*** Data supplied ***
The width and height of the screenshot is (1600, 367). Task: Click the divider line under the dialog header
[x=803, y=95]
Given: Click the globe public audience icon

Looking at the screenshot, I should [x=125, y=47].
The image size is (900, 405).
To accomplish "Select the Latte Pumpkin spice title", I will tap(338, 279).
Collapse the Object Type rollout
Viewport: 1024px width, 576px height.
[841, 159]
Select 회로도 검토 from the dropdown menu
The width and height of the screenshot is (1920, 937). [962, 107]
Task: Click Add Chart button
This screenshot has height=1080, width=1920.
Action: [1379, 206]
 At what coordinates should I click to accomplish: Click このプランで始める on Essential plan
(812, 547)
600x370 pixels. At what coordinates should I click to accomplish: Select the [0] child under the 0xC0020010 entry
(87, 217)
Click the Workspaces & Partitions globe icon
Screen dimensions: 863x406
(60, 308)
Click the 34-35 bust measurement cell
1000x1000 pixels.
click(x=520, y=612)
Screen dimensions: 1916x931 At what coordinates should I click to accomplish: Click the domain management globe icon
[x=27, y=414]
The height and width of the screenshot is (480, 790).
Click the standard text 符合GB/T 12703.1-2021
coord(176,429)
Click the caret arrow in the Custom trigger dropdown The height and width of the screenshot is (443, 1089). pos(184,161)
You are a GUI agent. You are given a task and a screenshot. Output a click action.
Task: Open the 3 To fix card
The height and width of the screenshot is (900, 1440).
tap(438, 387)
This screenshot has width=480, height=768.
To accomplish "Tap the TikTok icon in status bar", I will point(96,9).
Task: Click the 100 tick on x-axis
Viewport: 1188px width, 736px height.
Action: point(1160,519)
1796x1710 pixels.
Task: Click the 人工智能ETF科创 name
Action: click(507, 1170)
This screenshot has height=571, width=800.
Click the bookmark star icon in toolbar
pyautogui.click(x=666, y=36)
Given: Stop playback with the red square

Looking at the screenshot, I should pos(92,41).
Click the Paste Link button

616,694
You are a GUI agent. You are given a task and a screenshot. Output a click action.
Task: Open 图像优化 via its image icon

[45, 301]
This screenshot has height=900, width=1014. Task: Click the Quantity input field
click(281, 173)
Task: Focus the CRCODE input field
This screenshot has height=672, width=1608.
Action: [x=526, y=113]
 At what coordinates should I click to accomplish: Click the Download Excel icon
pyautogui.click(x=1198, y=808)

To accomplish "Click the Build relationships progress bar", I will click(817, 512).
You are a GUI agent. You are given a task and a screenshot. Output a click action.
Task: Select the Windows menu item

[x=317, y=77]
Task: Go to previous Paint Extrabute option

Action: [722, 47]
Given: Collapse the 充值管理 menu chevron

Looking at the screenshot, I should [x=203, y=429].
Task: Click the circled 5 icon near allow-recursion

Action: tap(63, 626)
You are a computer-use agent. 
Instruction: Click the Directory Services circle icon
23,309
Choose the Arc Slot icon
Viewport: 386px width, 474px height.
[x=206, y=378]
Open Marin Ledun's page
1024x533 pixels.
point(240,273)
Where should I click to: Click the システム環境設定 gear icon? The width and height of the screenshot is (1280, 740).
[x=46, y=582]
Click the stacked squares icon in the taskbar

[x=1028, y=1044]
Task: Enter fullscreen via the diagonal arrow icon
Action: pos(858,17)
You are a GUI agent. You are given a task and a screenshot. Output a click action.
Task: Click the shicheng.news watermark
***
▶ **Your task**:
Repeat the full set of records above character for character.

▶ **Task response**:
The width and height of the screenshot is (1600, 367). Task: Click the divider line under the dialog header
[x=803, y=95]
Given: Click the globe public audience icon

Looking at the screenshot, I should [x=125, y=47].
The image size is (900, 405).
To accomplish "Select the Latte Pumpkin spice title", I will tap(338, 279).
Collapse the Object Type rollout
Viewport: 1024px width, 576px height.
[841, 159]
Select 회로도 검토 from the dropdown menu
The width and height of the screenshot is (1920, 937). [962, 107]
Task: Click Add Chart button
This screenshot has height=1080, width=1920.
Action: [1379, 206]
 At what coordinates should I click to accomplish: Click このプランで始める on Essential plan
(812, 547)
600x370 pixels. At what coordinates should I click to accomplish: Select the [0] child under the 0xC0020010 entry
(87, 217)
Click the Workspaces & Partitions globe icon
Screen dimensions: 863x406
(60, 308)
Click the 34-35 bust measurement cell
1000x1000 pixels.
click(x=520, y=612)
Screen dimensions: 1916x931 At what coordinates should I click to accomplish: Click the domain management globe icon
[x=27, y=414]
The height and width of the screenshot is (480, 790).
Click the standard text 符合GB/T 12703.1-2021
coord(176,429)
Click the caret arrow in the Custom trigger dropdown The height and width of the screenshot is (443, 1089). pos(184,161)
You are a GUI agent. You are given a task and a screenshot. Output a click action.
Task: Open the 3 To fix card
The height and width of the screenshot is (900, 1440).
tap(438, 387)
This screenshot has width=480, height=768.
To accomplish "Tap the TikTok icon in status bar", I will point(96,9).
Task: Click the 100 tick on x-axis
Viewport: 1188px width, 736px height.
Action: point(1160,519)
1796x1710 pixels.
Task: Click the 人工智能ETF科创 name
Action: click(507, 1170)
This screenshot has height=571, width=800.
Click the bookmark star icon in toolbar
pyautogui.click(x=666, y=36)
Given: Stop playback with the red square

Looking at the screenshot, I should pos(92,41).
Click the Paste Link button

616,694
You are a GUI agent. You are given a task and a screenshot. Output a click action.
Task: Open 图像优化 via its image icon

[45, 301]
This screenshot has height=900, width=1014. Task: Click the Quantity input field
click(281, 173)
Task: Focus the CRCODE input field
This screenshot has height=672, width=1608.
Action: [x=526, y=113]
 At what coordinates should I click to accomplish: Click the Download Excel icon
pyautogui.click(x=1198, y=808)

To accomplish "Click the Build relationships progress bar", I will click(817, 512).
You are a GUI agent. You are given a task and a screenshot. Output a click action.
Task: Select the Windows menu item

[x=317, y=77]
Task: Go to previous Paint Extrabute option

Action: [722, 47]
Given: Collapse the 充值管理 menu chevron

Looking at the screenshot, I should [x=203, y=429].
Task: Click the circled 5 icon near allow-recursion

Action: tap(63, 626)
You are a computer-use agent. 
Instruction: Click the Directory Services circle icon
23,309
Choose the Arc Slot icon
Viewport: 386px width, 474px height.
[x=206, y=378]
Open Marin Ledun's page
1024x533 pixels.
point(240,273)
Where should I click to: Click the システム環境設定 gear icon? The width and height of the screenshot is (1280, 740).
[x=46, y=582]
Click the stacked squares icon in the taskbar

[x=1028, y=1044]
Task: Enter fullscreen via the diagonal arrow icon
Action: pos(858,17)
You are a GUI agent. You are given a task and a screenshot. Output a click action.
Task: Click the shicheng.news watermark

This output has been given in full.